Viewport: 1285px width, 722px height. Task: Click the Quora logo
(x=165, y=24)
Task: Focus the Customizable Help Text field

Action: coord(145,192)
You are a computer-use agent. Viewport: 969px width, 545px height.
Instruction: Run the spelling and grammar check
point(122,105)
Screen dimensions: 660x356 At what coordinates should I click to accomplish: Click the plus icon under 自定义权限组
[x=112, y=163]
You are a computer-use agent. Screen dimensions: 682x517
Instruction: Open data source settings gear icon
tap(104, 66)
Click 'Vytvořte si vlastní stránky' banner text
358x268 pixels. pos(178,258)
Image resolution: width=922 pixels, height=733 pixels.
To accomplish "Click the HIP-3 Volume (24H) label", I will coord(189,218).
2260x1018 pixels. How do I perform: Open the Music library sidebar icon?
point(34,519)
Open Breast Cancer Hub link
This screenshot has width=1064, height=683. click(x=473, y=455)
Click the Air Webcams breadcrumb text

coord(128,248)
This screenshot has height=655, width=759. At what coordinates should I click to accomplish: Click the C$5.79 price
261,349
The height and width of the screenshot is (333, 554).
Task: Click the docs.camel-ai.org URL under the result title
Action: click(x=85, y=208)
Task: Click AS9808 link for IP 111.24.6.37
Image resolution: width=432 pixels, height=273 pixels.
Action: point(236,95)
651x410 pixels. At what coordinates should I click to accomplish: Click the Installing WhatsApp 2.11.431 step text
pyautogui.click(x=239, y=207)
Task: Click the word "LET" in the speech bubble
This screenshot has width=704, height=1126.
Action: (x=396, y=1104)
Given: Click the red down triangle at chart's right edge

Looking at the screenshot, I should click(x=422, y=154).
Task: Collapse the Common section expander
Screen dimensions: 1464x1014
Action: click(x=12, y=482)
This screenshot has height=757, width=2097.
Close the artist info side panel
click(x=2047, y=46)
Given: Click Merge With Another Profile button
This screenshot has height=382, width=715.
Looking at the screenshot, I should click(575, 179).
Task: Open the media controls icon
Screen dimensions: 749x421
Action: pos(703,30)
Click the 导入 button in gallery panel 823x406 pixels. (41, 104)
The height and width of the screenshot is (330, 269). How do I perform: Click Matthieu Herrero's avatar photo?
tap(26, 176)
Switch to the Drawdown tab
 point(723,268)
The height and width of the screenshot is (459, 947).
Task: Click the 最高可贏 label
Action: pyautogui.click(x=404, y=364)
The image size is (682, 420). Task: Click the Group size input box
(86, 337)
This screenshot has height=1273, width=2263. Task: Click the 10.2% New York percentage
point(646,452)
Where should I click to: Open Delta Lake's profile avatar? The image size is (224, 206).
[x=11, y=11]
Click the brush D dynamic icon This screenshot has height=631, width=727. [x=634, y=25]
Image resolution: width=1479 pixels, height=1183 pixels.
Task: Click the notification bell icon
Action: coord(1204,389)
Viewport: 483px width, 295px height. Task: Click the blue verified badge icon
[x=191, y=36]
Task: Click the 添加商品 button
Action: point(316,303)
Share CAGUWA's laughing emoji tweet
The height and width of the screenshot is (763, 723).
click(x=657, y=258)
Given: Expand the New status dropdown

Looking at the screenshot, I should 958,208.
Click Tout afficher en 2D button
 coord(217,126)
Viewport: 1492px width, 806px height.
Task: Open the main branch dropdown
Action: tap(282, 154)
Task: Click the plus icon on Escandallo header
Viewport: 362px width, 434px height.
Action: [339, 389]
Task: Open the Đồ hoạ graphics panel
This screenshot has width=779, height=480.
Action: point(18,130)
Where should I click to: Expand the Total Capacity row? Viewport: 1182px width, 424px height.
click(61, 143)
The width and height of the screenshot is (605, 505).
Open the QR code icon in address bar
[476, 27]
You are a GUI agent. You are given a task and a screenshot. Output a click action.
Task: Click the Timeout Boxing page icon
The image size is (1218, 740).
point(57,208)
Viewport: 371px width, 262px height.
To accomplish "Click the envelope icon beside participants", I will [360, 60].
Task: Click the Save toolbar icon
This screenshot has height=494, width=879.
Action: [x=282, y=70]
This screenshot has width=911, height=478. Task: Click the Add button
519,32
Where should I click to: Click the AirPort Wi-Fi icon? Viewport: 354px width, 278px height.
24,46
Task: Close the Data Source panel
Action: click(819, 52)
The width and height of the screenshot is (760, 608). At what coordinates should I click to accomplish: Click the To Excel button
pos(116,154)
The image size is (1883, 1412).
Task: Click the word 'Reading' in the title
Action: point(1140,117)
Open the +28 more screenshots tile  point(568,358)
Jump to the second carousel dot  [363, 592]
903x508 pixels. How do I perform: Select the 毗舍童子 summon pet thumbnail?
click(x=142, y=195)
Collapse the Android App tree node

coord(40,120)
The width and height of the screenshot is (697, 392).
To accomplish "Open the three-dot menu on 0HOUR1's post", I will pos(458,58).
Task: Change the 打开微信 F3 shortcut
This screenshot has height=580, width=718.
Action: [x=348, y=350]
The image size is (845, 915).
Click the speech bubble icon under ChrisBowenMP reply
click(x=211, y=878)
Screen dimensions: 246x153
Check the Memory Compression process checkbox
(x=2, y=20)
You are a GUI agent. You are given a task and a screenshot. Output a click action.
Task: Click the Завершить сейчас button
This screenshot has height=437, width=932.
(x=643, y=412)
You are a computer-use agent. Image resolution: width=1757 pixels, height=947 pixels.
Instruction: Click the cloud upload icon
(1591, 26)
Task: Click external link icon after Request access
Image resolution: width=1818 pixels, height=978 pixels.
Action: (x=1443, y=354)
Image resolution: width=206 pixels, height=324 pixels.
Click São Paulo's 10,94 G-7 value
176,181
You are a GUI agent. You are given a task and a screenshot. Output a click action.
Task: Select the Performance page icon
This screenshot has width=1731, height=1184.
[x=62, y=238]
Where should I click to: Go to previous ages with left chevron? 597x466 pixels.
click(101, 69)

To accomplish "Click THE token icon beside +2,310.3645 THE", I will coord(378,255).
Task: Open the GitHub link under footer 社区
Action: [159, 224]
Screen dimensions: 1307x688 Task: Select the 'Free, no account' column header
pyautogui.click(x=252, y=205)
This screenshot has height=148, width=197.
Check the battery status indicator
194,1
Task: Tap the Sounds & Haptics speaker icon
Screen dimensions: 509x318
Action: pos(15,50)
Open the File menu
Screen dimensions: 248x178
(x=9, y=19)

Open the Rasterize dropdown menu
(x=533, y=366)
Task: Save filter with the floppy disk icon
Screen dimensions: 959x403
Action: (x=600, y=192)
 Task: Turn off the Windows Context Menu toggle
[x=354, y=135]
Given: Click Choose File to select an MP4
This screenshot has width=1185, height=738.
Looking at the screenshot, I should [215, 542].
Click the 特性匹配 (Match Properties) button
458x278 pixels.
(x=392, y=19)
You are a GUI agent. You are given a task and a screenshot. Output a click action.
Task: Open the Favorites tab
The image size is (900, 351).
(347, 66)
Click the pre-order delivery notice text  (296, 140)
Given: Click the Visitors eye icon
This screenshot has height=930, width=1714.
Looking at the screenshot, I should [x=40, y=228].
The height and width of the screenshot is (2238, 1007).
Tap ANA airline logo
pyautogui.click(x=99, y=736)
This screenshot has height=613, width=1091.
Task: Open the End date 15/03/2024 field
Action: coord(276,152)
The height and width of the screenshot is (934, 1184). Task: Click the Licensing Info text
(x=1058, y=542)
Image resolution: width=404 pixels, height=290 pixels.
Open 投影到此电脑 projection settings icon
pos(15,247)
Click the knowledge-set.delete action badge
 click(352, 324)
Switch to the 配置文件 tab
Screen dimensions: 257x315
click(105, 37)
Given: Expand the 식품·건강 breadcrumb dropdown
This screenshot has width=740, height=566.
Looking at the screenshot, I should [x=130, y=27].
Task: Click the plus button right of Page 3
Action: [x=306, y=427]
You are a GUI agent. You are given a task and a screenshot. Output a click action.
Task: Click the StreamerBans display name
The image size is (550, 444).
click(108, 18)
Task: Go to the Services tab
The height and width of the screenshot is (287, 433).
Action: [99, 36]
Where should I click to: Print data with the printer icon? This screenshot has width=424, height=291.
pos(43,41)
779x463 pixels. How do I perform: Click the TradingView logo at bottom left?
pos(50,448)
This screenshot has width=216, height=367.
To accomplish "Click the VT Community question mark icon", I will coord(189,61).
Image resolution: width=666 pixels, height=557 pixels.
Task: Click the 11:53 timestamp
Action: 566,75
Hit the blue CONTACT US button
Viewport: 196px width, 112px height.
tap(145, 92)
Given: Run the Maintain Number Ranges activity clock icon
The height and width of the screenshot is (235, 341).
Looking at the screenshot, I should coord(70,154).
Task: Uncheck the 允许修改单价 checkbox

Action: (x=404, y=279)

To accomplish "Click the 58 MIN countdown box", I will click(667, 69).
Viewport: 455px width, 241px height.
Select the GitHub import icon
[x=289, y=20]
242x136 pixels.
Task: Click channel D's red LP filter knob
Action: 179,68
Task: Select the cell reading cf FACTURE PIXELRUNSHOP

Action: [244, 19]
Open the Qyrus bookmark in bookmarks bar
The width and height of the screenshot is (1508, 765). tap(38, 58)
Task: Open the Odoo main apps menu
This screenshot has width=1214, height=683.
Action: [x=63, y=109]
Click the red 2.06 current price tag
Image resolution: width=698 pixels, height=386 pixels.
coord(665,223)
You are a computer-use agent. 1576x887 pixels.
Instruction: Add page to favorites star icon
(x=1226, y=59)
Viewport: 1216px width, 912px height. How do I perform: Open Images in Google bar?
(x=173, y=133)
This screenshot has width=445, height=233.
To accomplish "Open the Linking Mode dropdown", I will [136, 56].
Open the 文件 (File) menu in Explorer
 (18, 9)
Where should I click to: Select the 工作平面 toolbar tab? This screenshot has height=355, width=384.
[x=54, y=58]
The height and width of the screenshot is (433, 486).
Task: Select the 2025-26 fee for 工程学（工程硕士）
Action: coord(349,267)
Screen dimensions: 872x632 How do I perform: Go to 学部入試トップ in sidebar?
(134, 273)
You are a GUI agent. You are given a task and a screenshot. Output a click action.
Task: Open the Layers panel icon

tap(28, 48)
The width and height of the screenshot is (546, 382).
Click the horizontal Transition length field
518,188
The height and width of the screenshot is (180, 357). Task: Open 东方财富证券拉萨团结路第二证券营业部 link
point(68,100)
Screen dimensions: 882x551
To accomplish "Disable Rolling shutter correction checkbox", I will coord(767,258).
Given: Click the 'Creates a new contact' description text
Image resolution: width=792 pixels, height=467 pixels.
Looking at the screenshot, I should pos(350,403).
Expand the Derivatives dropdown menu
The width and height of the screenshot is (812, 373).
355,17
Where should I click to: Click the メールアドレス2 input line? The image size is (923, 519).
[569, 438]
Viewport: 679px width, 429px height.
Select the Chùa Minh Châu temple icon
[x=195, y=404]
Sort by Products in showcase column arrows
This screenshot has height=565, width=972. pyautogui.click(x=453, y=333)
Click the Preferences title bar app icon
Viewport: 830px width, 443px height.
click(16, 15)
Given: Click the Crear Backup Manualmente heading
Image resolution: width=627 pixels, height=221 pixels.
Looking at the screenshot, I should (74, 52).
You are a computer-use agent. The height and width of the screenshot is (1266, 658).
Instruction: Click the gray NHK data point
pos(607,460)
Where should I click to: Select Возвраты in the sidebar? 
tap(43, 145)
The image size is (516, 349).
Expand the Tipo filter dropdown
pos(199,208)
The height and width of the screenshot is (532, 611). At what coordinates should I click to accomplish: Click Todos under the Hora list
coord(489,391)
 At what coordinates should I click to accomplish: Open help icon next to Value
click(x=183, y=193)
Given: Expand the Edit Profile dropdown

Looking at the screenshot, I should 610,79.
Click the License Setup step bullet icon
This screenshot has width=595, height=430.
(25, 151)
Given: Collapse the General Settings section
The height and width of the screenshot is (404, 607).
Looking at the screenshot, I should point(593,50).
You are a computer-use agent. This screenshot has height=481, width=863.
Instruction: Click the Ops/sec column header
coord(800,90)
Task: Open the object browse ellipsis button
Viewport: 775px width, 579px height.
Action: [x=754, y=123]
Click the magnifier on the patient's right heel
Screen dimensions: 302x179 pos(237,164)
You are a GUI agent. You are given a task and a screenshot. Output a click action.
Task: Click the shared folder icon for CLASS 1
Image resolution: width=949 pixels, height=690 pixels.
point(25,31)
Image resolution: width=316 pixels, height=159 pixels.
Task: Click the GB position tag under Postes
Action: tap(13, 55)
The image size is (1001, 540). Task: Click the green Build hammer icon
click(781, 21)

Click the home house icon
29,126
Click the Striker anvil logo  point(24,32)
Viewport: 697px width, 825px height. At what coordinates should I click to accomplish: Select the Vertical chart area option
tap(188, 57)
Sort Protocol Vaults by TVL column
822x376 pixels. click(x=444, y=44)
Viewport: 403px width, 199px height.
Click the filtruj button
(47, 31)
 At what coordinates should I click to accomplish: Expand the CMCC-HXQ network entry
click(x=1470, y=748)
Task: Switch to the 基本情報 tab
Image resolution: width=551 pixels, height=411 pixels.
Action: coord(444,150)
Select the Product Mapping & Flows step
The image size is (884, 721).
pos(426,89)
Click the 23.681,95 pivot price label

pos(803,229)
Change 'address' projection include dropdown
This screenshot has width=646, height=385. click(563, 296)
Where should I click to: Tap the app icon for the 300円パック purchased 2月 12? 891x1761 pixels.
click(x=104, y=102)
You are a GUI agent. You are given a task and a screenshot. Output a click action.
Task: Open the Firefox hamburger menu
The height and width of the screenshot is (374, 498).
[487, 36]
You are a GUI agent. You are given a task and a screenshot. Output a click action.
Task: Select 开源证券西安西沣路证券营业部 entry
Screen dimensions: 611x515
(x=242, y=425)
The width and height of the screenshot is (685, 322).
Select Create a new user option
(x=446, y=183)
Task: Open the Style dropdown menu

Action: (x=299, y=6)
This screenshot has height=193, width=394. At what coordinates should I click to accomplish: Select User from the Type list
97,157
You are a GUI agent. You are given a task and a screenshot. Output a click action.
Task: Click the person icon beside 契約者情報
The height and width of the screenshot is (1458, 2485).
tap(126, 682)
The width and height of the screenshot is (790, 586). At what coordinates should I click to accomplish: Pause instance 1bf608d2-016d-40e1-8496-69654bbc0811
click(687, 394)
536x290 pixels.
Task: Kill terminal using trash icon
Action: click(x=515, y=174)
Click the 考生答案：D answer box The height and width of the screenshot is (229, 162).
++++++++++
**Instruction**
Please pick out and copy every line in the items above that contains the word "left".

**Task response**
Where should I click to: Go to previous ages with left chevron? 597x466 pixels.
779x463 pixels. How do I perform: Click the TradingView logo at bottom left?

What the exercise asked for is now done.